When something is broken, be it pottery, relationships, or even an emotional state of being, we seek to fix it. Many search endlessly to find ways to repair something and make it whole again. The discomfort when something remains broken is often too much to bear. Sometimes they way we try to fix the ragged edges is helpful. Sometimes it is a poor attempt and it renders the object further useless and uglier than when we began. But Kintsugi is using gold to fill in cracks or to join the broken pieces which teaches us the value in repairing what we might otherwise feel must be thrown away completely.  Once a broken pot is repaired with gold, not only does it have greater value and strength, but is also considered to be more beautiful.

My students are tough this year. They are really sweet and kind, but their skill levels are really low. Their neediness is only outweighed by their apathy. I get it. They struggle in reading and writing. They miss school more often than they should. They hate learning, and I am the one who needs to teach them.

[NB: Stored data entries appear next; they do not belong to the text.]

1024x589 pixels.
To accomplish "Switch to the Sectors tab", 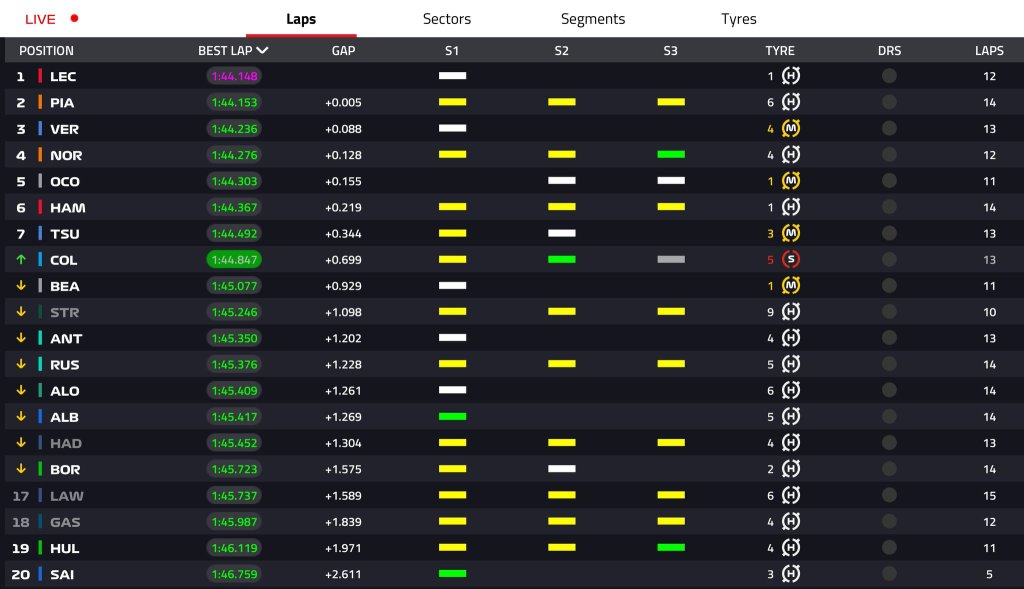I will (x=446, y=18).

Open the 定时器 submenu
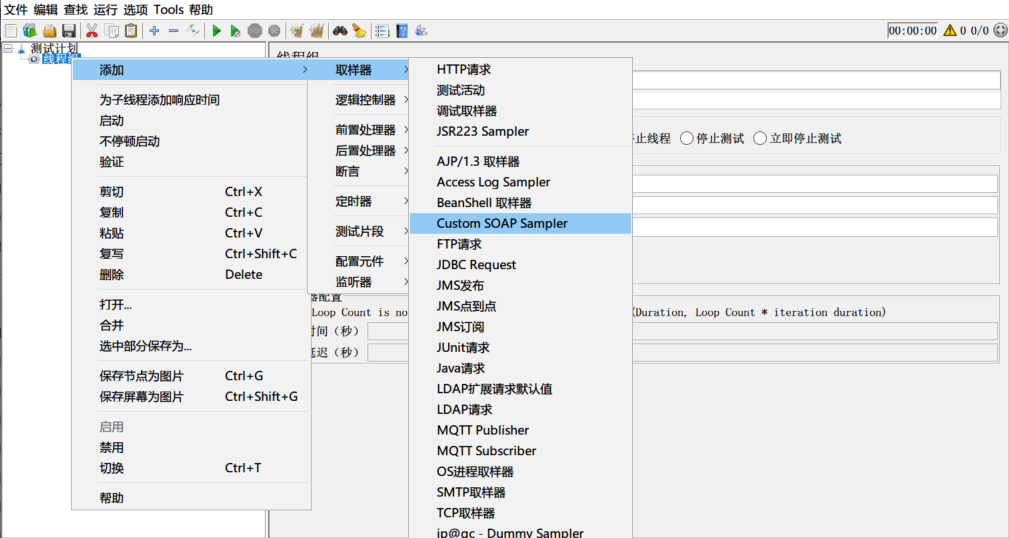353,201
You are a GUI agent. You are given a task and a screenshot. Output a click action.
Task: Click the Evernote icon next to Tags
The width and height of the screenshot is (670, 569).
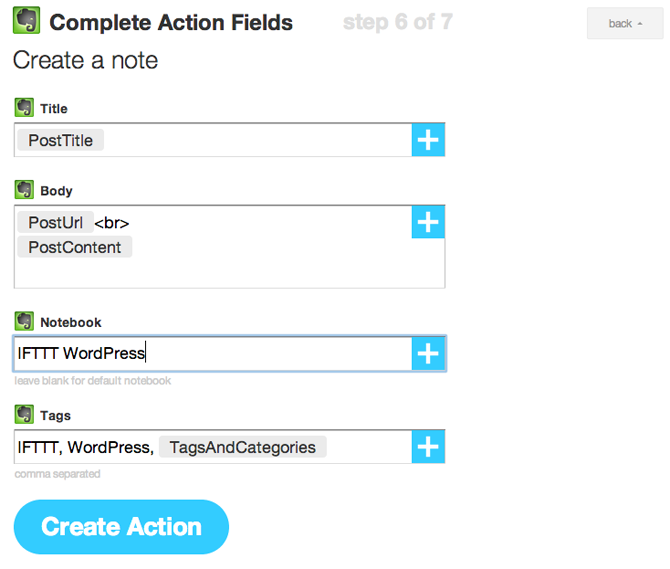pos(24,414)

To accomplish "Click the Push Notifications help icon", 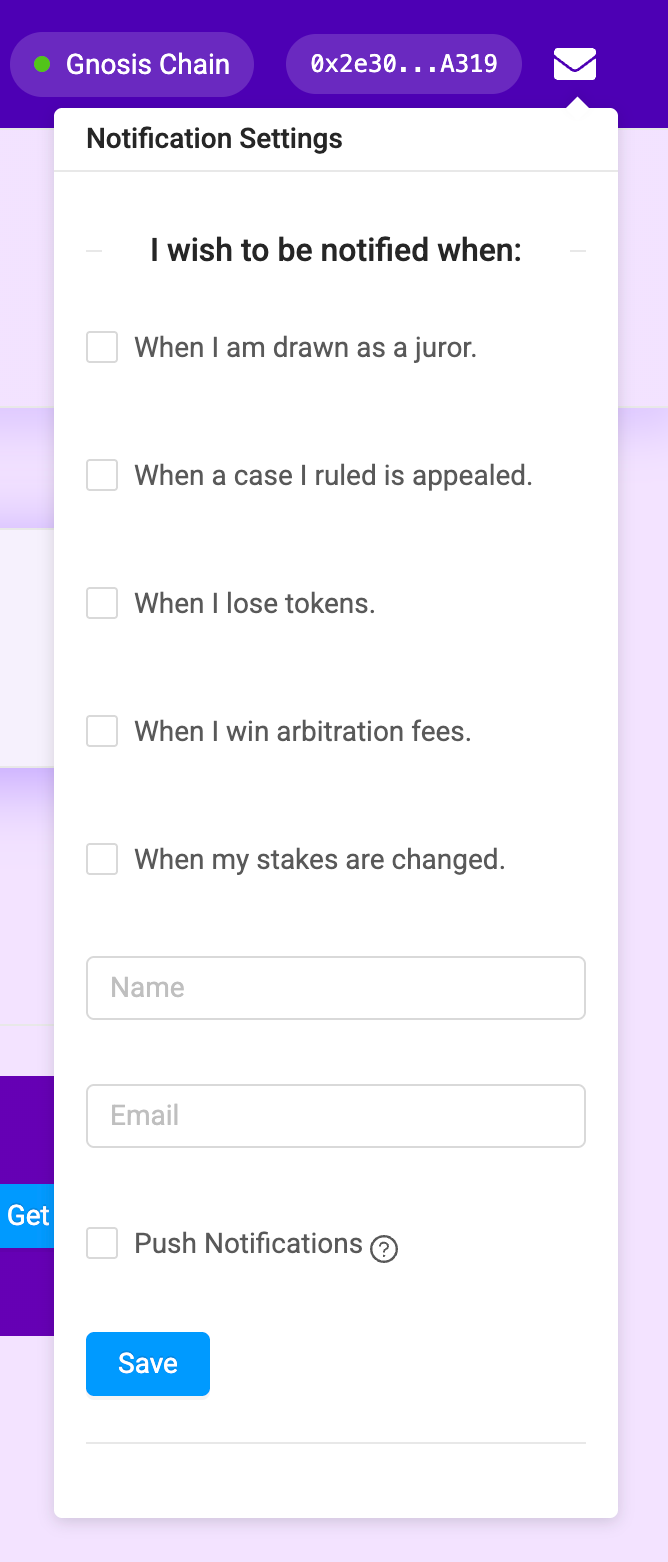I will (x=384, y=1249).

The ability to read and read well is a number one indicator of success. Over 65% of people who end up in prison are struggling readers.

My students are broken in pieces with anxiety, frustration, and self-loathing. They were broken by a system whose job it is to teach them.

I often wonder if all of my work amounts to anything real.

And then I learn about Kintsugi from a friend or a friend who describes the most beautiful art form, and I begin to consider.

What if the repairs I’ve made or need to make for myself, for my children, for my students are made with “gold” or in these cases “love”? Gold is a soft metal but it is precious in its limitations and the cracks though repaired still show through. Love is as well. It is fluid and soft, yet strong and durable.

What if my reparations won’t always be remembered but the vase has become more beautiful than before?

I love the idea that in this throw away culture, where people are also lost in the debris, we can hold onto the broken bits. They can be repaired and create something entirely new.

Love and Light!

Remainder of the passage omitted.